But, further than this, the supposition that someone was imitating Paul and writing letters in his name implies that Paul was already well known as a writer of letters, and this would come about only through the collection and publication of his letters, which would lead people to think of him as a letter-writer and be prepared to respect a letter that bore his name. But he was not so regarded until long after his death, indeed until after the publication of Luke-Acts, which knows nothing about him as a letter-writer. This point has been neglected in the consideration of the authenticity of II Thessalonians, Colossians, and other 'terns in the Pauline literature, but it must be steadily borne in mind. No one would think of putting forth a letter of his own written under Paul's name unless he had somehow become accustomed to respect letters bearing Paul's name and to think of him as characteristically a writer of letters. But that would come about only through the collection and publication of his letters.

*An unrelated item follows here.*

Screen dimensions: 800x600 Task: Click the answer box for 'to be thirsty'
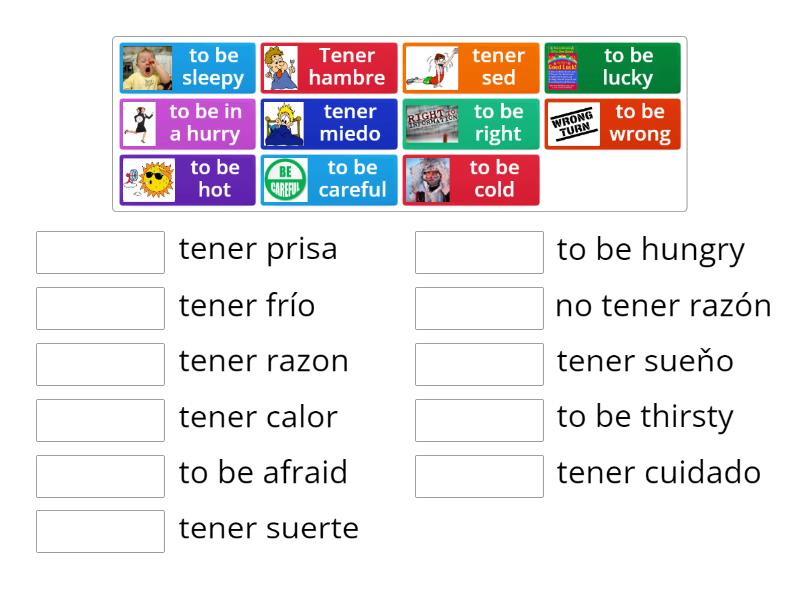tap(479, 421)
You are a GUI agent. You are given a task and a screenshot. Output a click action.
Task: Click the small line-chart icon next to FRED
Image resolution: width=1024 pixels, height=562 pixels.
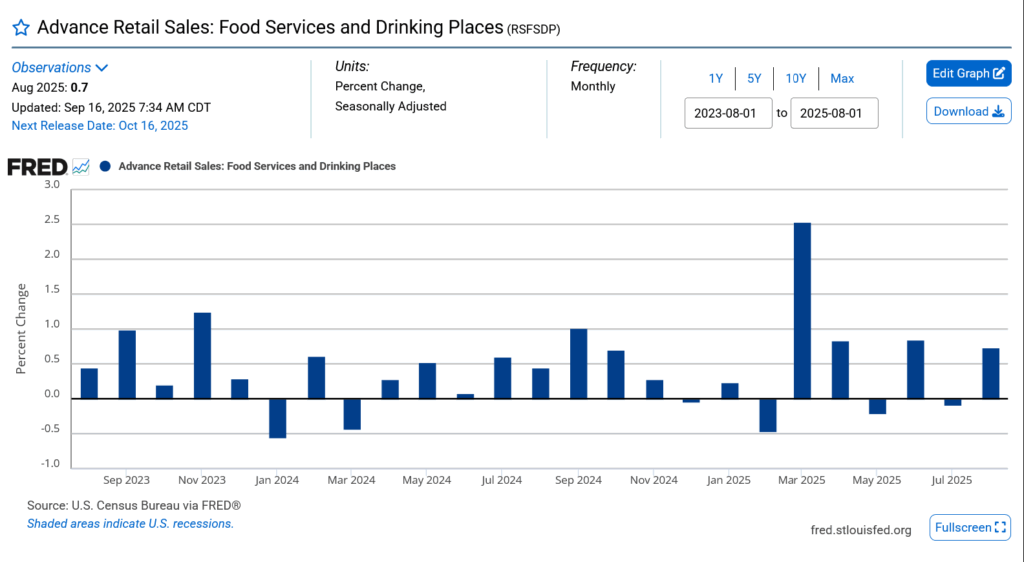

And Colossians, so far from being subsequent to the first collection and publication of Paul's letters, was a part of that first collection and was freely drawn upon by the writer of Ephesians, as we shall see, along with the other genuine letters of Paul, in writing his letter.[1] The possibility that Colossians was not written by Paul is reduced by this fact almost to the

[1] I Clem., chap. 46, cf. Lightfoot, Clement of Rome (2d ed., London, 1890). I, 397, II, 140.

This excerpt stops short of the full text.